EXERCISE
Your task is to repeat exactly the lines from the one with "Task: Click the orange" through the end of the records, both included; please leave the pictures out.

DATA
=== Section Start ===
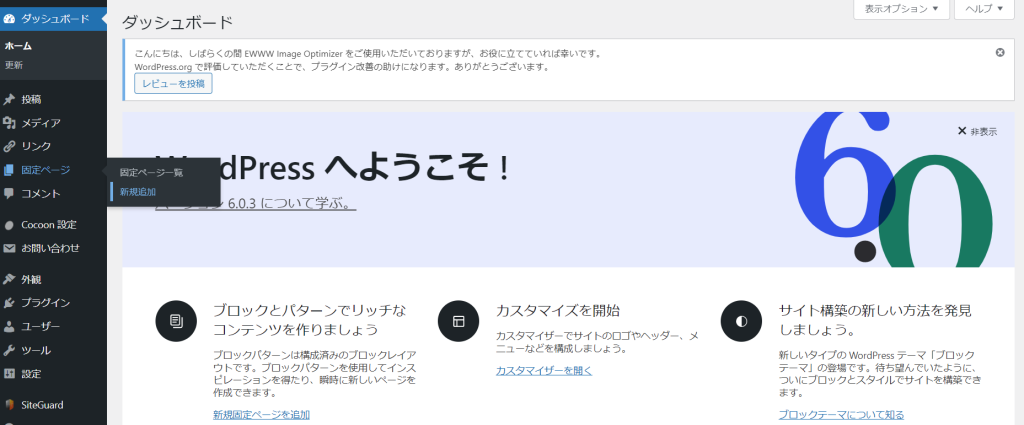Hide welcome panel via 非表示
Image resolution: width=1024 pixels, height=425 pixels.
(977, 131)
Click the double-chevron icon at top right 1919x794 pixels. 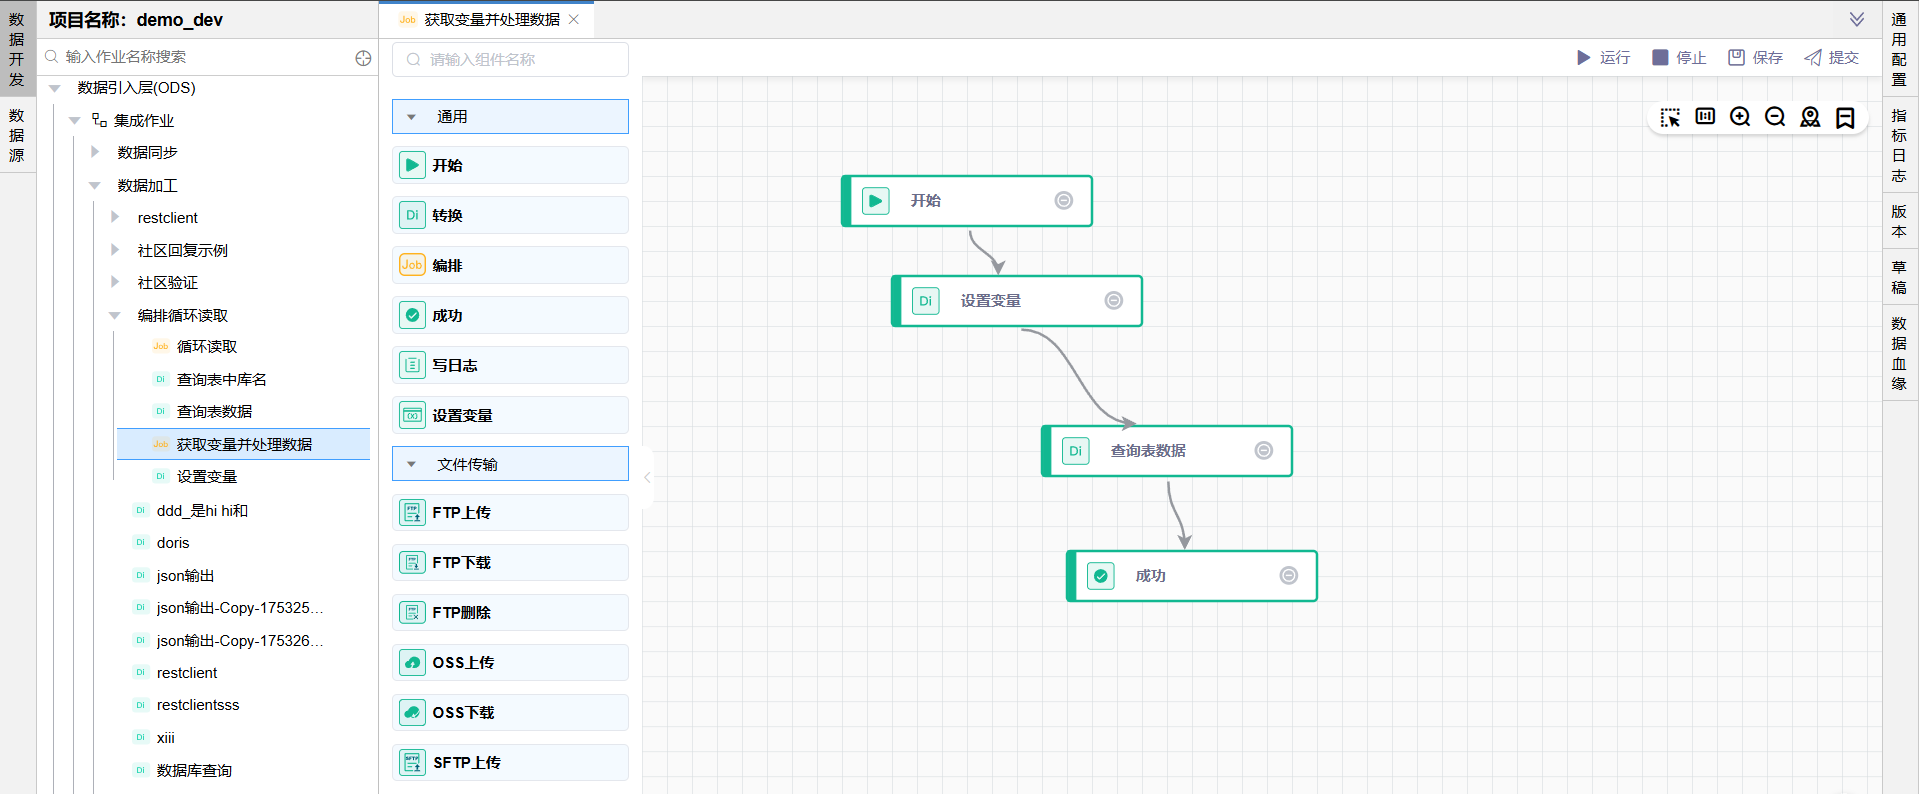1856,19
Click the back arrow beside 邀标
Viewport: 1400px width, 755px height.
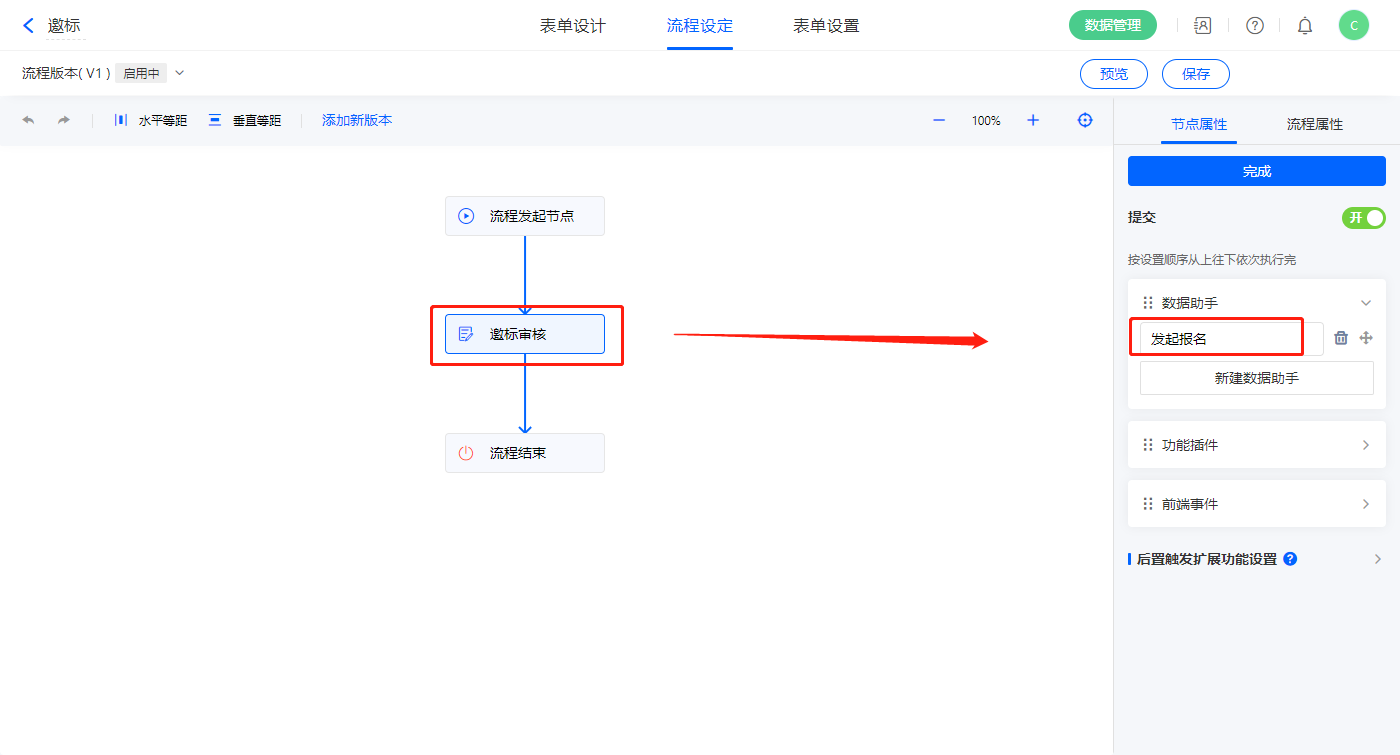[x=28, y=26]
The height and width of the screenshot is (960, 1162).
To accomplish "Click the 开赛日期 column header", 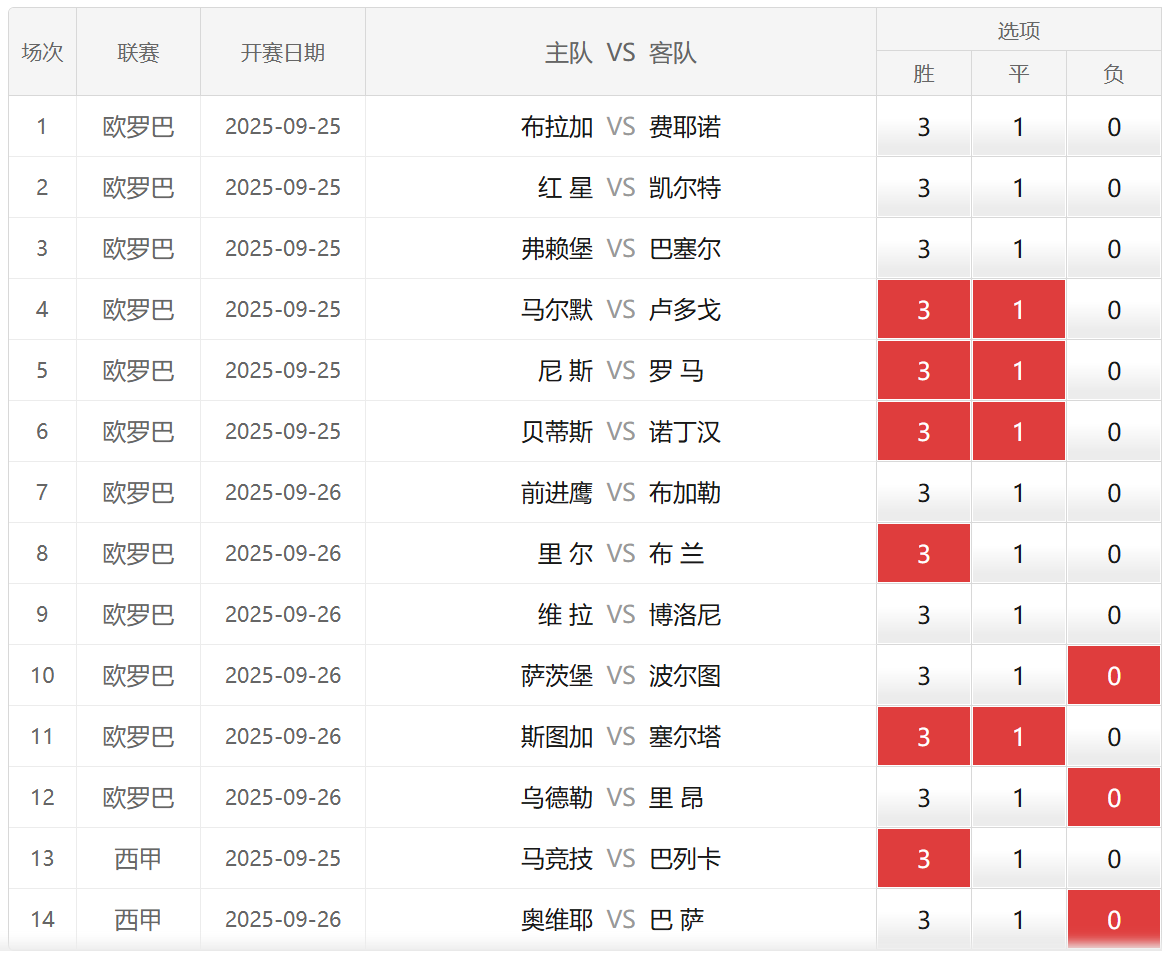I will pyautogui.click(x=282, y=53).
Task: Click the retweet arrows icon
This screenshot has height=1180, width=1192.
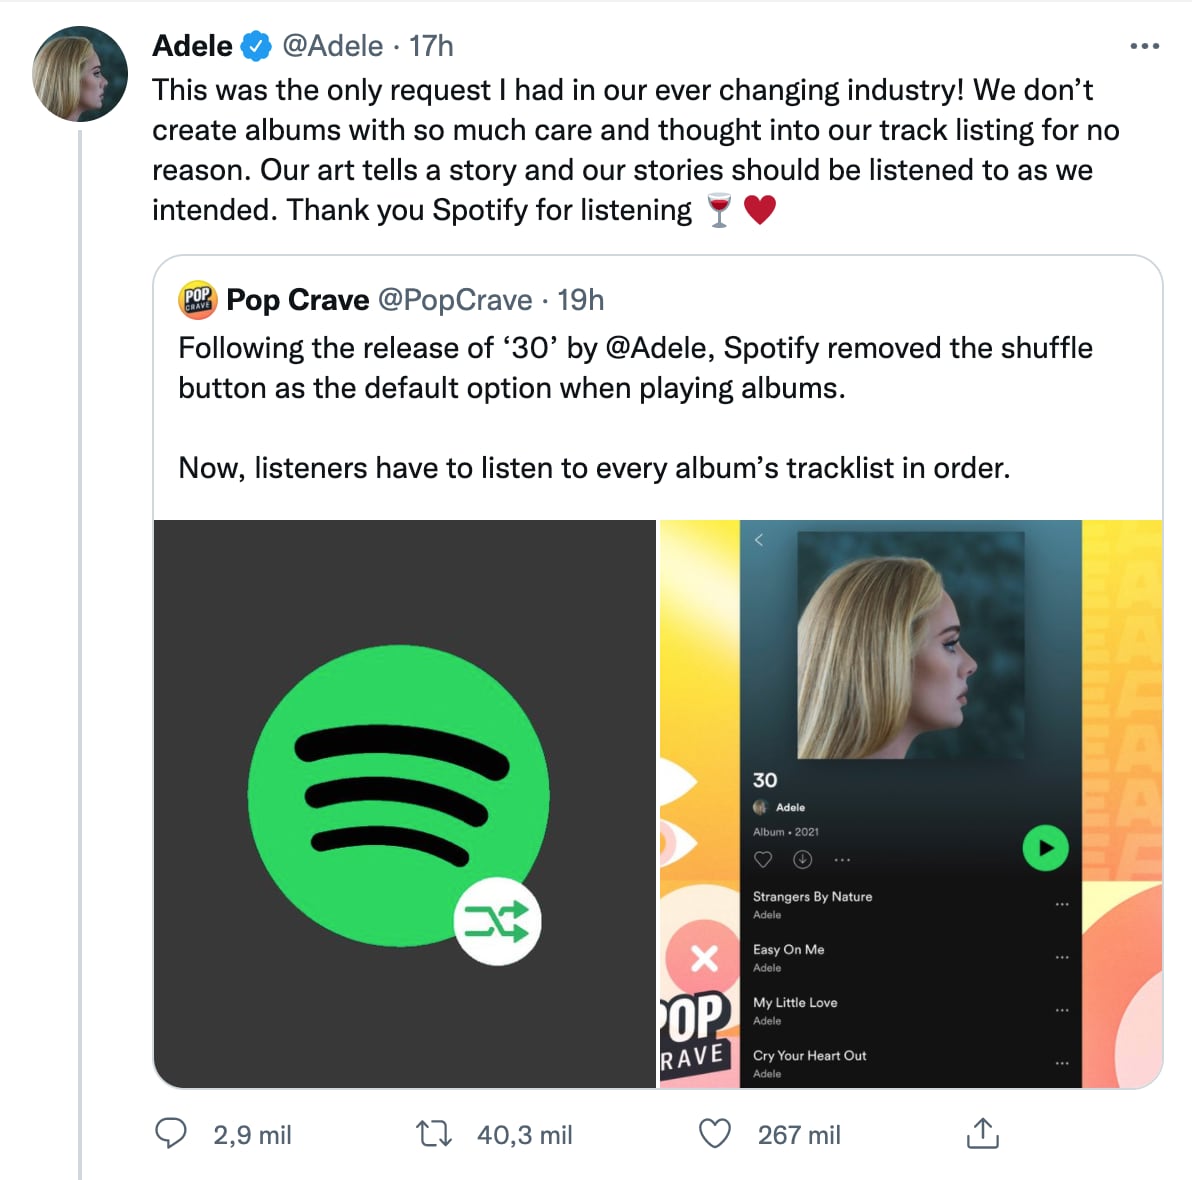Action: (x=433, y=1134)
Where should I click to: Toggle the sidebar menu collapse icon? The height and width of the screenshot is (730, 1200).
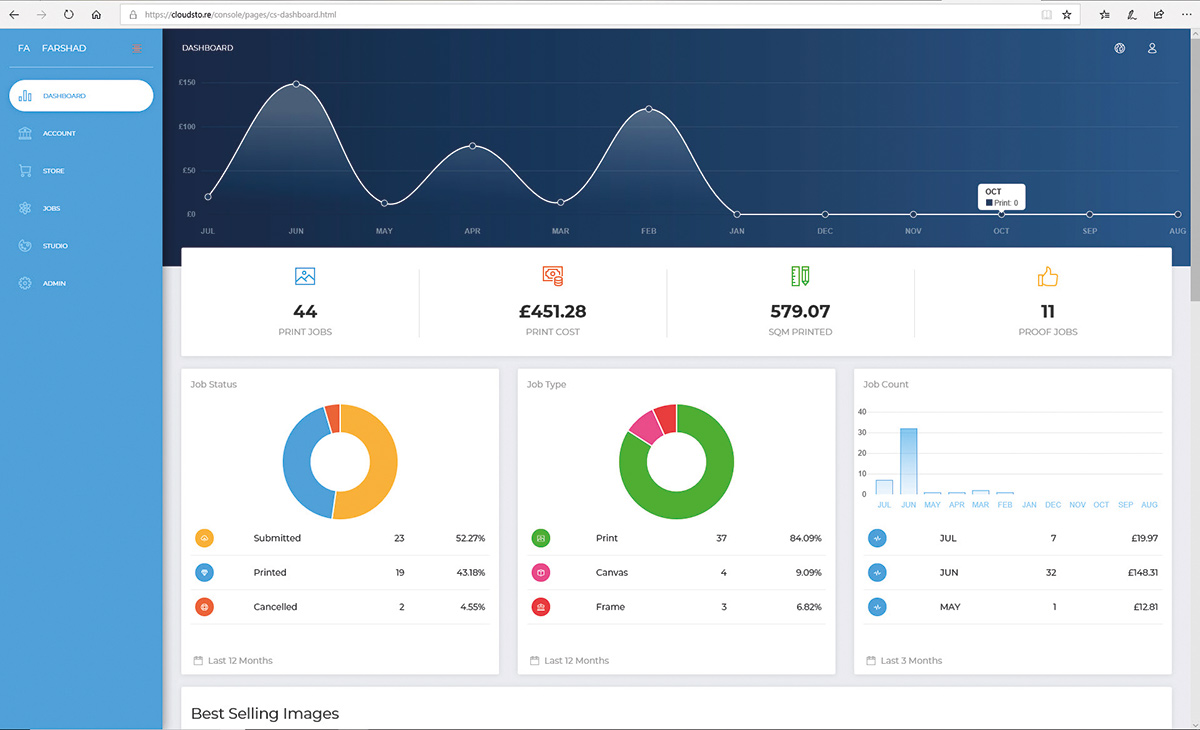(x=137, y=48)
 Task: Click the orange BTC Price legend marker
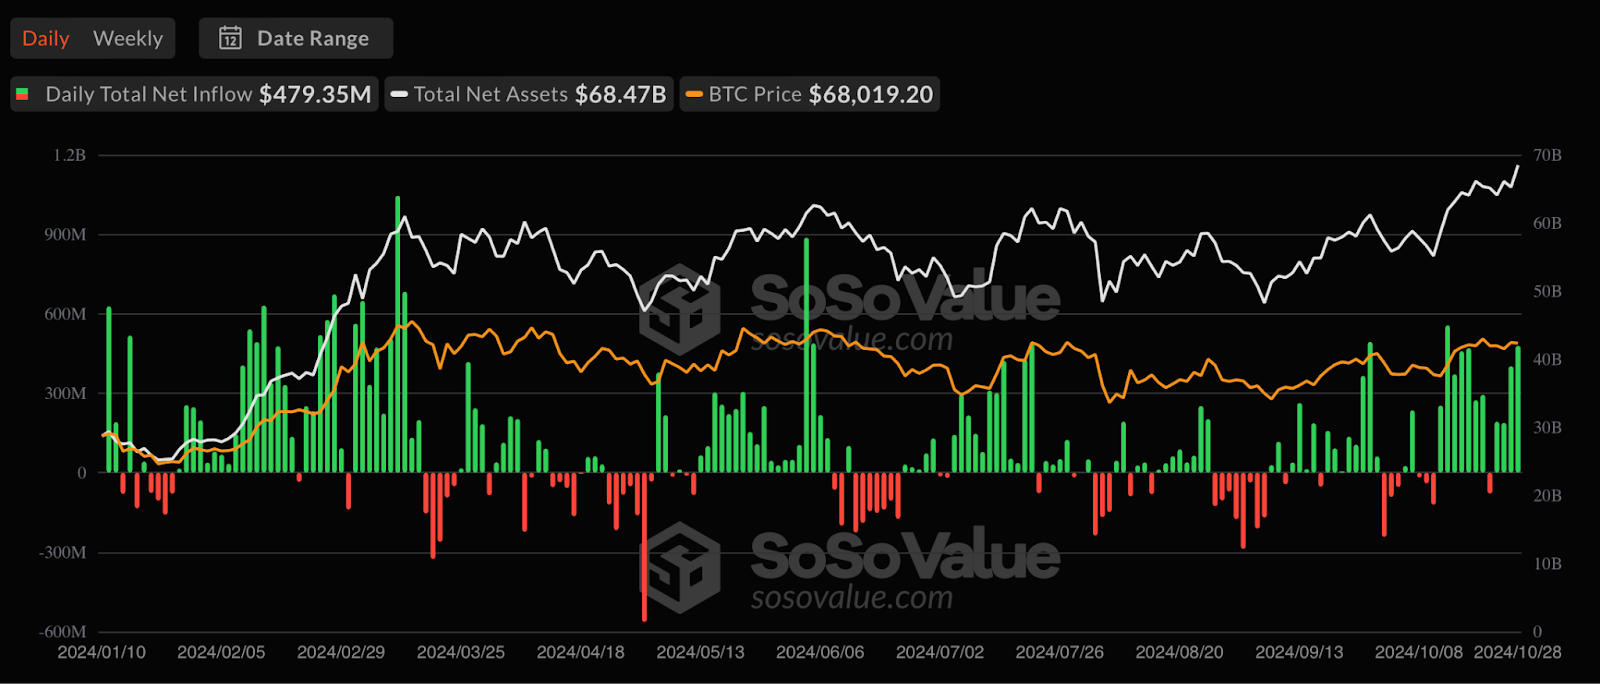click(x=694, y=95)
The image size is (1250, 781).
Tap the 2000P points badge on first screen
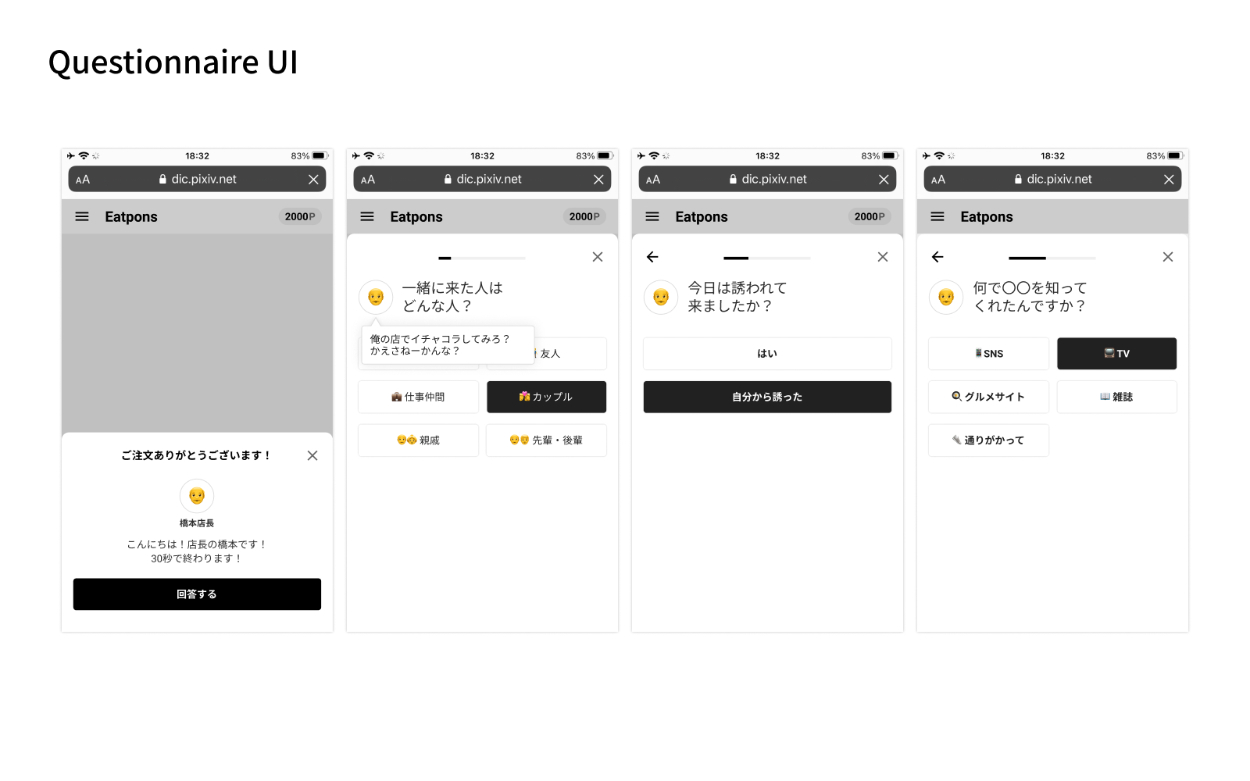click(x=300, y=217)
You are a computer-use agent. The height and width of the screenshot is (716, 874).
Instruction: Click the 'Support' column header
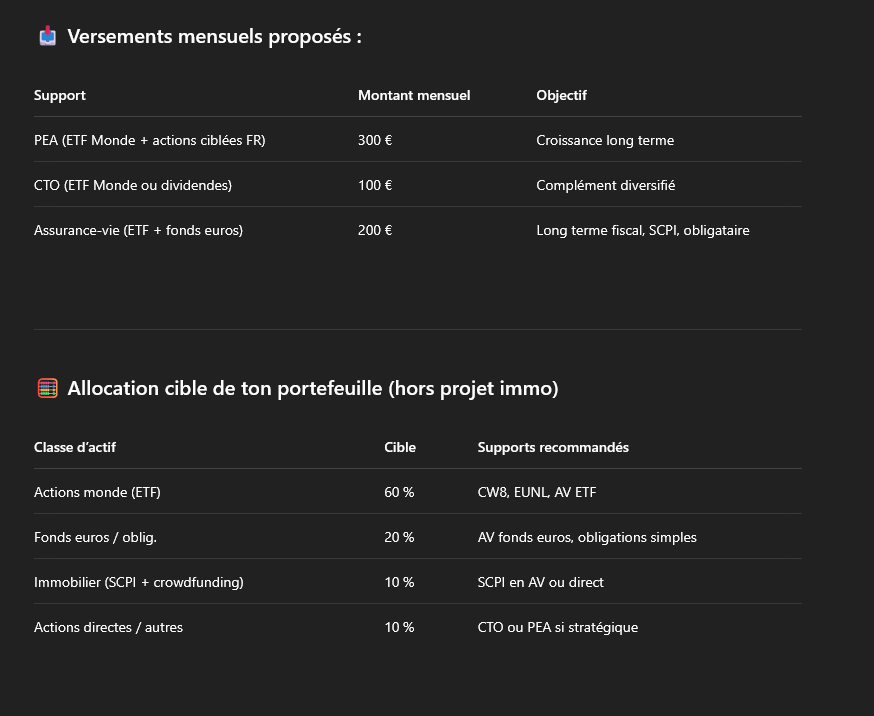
=== Section End ===
EXERCISE SOLUTION
 Task: Click the orange BTC Price legend marker
click(x=694, y=95)
The image size is (1250, 781).
Tap the 2000P points badge on first screen
click(x=300, y=217)
You are a computer-use agent. The height and width of the screenshot is (716, 874).
Instruction: Click the 'Support' column header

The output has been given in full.